COLUMN - Ze stonden tegenover elkaar, maar ook weer niet. Tegelijkertijd ieder in een eigen universum en de enige twee mensen op aarde. Ze kijken alle kanten op, zolang hun blikken elkaar maar niet kruisen. Twee lichamen die ergens anders willen zijn.
Niets zo pijnlijk als een ontmoeting tussen twee verlegen mensen, schreef Remco Campert. Hij zou weleens gelijk kunnen hebben.
Hier staan ze dan. Op een pier in Scheveningen. Allebei op zoek naar woorden. Allebei hopend dat de ander die woorden zal vinden. Allebei wetend dat dit van z’n leven niet zal gebeuren. Je denkt dat het binnen in hun hoofd aan het razen is. Maar het tegendeel is waar. Elke mogelijke gedachte wordt nog voordat zij geformuleerd is opgeslokt door het zwarte gat van de paniek. Totdat zij na een kleine eeuwigheid zegt: zullen we naar binnen gaan. Hij loopt snel langs haar heen. Naar binnen.
Zij was van tevoren bang dat het gesprek stil zou vallen. Het is erger dan ze vreesde. Want voor een gesprek dat stil valt heb je een gesprek nodig.

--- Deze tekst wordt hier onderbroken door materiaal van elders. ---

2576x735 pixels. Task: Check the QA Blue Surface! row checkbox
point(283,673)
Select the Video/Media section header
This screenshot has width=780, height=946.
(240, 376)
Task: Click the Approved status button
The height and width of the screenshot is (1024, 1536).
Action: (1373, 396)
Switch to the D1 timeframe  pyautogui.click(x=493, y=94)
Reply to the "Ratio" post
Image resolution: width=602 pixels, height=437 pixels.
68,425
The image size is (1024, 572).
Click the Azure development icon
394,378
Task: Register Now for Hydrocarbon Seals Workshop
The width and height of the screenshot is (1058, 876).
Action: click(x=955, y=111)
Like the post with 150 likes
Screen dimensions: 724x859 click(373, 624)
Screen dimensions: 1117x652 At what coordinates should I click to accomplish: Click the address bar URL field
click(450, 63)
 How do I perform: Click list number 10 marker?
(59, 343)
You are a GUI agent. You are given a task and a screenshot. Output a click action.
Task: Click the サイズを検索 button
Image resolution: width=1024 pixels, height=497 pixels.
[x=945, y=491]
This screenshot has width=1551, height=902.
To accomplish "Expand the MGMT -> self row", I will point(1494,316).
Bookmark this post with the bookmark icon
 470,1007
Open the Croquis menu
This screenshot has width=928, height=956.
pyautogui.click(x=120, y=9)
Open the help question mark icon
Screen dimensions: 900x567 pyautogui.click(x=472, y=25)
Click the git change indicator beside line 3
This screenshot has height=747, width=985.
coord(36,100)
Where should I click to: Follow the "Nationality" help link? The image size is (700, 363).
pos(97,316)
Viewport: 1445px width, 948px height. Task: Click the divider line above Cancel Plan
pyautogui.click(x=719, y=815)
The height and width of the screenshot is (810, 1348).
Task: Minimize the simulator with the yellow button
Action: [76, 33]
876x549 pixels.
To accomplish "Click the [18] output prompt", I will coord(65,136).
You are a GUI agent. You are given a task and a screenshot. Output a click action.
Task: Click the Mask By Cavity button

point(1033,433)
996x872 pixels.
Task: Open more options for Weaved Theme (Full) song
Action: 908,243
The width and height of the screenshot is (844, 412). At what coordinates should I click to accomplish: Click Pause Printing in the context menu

Ze lopen langs de aquariums van Sealife. Hij houdt de vaart erin. Dan is hij haar ineens kwijt. Lichte paniek. Z’n date is weg. Het lichaam sloeg op de vlucht. Wilde weg van haar, maar vooral van de situatie. Als ze elkaar even later toch weer tegen het lijf lopen, is de paniek nog groter. Hadden ze elkaar maar nooit teruggevonden.